Supplied material START
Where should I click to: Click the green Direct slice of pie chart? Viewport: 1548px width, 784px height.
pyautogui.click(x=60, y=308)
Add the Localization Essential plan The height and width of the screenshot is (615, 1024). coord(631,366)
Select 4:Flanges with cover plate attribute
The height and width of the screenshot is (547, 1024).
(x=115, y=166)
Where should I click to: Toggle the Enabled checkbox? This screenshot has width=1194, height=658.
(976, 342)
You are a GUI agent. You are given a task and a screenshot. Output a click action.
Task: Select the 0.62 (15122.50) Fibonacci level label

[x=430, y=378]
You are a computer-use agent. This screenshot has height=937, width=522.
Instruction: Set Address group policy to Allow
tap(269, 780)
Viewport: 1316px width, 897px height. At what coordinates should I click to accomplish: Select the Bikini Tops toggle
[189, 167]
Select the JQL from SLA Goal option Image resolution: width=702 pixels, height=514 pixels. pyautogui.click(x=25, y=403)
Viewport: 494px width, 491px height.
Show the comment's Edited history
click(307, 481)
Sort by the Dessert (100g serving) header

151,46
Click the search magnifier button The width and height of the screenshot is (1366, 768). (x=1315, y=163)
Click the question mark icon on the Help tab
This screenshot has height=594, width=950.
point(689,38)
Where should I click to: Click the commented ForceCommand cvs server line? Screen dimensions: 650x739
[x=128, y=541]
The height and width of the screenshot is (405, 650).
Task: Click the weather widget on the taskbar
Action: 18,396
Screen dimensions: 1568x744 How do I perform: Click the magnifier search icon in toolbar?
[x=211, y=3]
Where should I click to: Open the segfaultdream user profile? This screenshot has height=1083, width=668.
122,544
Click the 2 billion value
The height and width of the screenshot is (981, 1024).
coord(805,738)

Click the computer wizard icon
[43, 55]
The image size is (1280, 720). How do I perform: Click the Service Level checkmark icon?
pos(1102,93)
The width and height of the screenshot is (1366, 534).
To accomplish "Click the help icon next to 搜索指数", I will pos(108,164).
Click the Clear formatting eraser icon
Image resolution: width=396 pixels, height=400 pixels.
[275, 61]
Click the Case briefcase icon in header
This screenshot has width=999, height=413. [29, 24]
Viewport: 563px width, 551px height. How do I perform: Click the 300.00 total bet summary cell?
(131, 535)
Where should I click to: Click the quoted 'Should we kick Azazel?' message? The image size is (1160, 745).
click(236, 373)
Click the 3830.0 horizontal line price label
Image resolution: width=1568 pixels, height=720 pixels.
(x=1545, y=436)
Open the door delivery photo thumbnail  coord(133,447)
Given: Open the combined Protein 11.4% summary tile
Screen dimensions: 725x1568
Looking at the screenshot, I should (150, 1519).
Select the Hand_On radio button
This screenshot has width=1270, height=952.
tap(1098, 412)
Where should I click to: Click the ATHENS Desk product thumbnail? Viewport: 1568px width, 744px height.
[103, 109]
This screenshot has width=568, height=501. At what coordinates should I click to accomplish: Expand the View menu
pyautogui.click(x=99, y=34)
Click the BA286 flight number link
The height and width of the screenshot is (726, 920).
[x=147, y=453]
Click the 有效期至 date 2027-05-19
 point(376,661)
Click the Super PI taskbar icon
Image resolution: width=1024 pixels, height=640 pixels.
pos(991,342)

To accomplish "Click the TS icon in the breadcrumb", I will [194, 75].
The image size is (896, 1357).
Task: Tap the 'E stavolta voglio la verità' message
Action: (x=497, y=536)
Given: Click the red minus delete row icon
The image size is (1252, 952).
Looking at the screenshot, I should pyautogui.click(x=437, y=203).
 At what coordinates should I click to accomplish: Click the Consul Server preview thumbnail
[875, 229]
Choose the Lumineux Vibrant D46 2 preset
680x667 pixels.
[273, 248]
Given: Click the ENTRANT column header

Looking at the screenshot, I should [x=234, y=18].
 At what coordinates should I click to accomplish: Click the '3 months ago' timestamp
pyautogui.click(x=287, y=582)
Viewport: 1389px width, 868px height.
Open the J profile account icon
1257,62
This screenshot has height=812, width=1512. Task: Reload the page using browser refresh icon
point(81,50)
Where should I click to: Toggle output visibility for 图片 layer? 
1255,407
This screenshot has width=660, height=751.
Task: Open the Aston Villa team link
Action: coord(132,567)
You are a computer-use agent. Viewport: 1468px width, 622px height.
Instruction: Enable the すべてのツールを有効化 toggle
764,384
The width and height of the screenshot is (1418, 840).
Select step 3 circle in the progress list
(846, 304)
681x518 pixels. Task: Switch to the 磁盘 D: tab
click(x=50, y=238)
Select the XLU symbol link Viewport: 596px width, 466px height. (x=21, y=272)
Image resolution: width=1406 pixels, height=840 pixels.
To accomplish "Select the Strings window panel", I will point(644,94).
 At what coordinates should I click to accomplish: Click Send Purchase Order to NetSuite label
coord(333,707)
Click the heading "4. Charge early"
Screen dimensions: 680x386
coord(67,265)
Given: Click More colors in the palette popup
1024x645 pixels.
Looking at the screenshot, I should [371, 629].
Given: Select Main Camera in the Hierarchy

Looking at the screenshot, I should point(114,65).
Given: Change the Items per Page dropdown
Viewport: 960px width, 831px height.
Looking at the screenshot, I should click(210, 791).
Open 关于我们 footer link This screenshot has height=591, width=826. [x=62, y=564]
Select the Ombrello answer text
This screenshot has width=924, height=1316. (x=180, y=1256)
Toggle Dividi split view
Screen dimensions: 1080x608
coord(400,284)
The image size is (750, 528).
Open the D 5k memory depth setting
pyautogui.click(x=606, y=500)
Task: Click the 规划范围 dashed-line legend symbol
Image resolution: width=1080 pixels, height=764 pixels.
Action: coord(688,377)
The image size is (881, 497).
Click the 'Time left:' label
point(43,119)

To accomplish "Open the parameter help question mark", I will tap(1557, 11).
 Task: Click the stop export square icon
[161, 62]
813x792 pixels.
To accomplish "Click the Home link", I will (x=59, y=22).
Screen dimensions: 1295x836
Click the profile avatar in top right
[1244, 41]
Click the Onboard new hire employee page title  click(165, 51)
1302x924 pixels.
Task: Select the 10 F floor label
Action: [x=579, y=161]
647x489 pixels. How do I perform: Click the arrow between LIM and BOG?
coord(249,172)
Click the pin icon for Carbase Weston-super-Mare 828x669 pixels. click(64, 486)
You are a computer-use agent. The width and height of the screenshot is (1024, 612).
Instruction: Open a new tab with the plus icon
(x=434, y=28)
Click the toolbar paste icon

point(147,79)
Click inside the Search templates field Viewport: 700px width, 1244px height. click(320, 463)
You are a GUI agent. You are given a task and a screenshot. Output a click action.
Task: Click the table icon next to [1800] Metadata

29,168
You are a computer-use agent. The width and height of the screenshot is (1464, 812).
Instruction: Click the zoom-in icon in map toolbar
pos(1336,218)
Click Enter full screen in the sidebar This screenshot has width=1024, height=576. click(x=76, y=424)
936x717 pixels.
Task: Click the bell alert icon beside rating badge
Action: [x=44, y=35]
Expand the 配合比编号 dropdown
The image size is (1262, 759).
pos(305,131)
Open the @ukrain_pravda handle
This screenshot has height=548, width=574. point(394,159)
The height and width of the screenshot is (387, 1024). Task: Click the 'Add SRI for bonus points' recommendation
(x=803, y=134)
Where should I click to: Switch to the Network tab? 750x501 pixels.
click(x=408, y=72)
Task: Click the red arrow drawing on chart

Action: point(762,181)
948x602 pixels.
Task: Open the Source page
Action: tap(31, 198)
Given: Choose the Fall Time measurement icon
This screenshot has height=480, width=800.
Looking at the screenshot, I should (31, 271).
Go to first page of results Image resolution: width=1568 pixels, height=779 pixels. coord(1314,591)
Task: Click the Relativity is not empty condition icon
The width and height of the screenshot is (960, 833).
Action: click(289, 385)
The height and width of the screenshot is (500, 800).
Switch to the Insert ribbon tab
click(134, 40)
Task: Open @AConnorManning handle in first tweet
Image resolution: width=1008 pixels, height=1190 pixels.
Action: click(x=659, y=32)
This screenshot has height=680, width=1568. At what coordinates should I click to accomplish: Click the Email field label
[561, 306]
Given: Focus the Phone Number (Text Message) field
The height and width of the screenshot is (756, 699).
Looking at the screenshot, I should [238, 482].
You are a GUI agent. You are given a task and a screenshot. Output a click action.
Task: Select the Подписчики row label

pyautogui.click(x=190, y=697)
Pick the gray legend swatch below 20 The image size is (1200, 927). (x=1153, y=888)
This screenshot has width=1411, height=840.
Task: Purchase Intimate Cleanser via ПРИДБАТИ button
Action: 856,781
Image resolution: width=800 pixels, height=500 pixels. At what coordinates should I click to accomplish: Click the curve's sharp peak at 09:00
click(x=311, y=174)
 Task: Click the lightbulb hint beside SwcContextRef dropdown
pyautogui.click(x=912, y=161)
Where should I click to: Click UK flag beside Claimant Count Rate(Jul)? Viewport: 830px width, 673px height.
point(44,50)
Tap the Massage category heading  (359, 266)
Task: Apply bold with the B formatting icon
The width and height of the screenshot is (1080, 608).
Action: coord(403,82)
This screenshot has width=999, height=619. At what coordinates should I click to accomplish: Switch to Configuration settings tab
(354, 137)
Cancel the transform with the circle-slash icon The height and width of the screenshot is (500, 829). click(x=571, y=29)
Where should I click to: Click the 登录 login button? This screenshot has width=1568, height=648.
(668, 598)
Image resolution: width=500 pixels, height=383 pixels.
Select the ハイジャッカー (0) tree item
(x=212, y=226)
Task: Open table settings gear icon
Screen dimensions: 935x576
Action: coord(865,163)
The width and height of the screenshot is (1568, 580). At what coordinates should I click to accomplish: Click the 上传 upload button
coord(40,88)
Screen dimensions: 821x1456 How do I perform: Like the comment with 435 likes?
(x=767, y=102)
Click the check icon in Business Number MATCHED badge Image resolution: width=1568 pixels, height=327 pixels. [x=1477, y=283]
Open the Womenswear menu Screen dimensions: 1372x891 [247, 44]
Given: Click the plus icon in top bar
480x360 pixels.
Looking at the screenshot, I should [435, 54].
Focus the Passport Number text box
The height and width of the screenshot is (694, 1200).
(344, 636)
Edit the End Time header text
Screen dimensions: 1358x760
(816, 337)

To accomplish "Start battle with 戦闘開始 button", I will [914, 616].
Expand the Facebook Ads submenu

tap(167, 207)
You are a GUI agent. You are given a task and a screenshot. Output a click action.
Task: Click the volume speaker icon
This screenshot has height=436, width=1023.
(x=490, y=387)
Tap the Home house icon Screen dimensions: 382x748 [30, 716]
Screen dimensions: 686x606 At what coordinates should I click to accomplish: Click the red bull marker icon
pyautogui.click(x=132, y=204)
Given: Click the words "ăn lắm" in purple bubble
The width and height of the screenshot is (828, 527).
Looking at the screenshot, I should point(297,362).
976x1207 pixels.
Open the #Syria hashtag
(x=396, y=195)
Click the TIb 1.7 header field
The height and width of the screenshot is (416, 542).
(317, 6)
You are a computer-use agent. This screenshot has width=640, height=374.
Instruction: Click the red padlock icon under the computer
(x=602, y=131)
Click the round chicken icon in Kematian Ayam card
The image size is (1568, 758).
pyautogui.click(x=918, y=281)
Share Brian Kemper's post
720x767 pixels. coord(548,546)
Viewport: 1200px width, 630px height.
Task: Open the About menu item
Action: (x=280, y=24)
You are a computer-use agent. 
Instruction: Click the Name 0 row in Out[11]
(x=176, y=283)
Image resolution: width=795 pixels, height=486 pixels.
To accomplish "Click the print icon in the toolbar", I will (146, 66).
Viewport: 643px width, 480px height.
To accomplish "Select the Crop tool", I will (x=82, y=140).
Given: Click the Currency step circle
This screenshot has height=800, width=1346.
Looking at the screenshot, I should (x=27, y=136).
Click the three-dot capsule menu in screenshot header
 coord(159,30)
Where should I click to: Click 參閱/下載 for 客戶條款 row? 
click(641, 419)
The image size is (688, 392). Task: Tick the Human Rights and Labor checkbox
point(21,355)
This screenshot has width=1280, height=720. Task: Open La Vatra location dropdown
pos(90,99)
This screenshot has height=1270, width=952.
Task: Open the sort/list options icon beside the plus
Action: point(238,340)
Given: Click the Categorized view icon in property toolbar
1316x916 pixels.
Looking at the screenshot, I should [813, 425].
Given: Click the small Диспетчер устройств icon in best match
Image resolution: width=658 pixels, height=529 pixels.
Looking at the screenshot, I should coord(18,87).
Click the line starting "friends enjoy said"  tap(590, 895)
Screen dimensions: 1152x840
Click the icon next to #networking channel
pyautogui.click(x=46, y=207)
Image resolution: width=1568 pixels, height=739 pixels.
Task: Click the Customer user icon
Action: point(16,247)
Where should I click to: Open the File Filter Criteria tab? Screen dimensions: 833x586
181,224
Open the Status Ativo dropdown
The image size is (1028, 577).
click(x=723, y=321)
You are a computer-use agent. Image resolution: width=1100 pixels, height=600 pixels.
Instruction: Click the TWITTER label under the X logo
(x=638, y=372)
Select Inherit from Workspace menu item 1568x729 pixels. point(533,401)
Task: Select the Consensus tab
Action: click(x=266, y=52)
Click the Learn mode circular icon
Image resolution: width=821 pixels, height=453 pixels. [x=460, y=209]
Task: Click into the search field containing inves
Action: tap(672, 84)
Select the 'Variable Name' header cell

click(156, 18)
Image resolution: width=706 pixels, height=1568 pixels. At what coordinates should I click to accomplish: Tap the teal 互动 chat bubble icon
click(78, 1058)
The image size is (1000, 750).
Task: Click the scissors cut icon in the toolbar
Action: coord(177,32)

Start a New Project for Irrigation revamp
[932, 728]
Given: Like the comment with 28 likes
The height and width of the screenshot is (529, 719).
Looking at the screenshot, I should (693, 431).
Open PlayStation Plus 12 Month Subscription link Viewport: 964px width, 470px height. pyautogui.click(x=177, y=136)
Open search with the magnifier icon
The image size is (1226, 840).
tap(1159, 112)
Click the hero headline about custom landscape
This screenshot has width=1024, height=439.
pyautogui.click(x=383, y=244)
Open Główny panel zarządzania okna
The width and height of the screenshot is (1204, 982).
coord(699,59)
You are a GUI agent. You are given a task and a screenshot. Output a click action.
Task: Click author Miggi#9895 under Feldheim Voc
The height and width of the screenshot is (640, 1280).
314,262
Supplied material END
Task to complete – Go through the entries above and report every line in which the word "first" appears.

Reply –
Go to first page of results Image resolution: width=1568 pixels, height=779 pixels. coord(1314,591)
Task: Open @AConnorManning handle in first tweet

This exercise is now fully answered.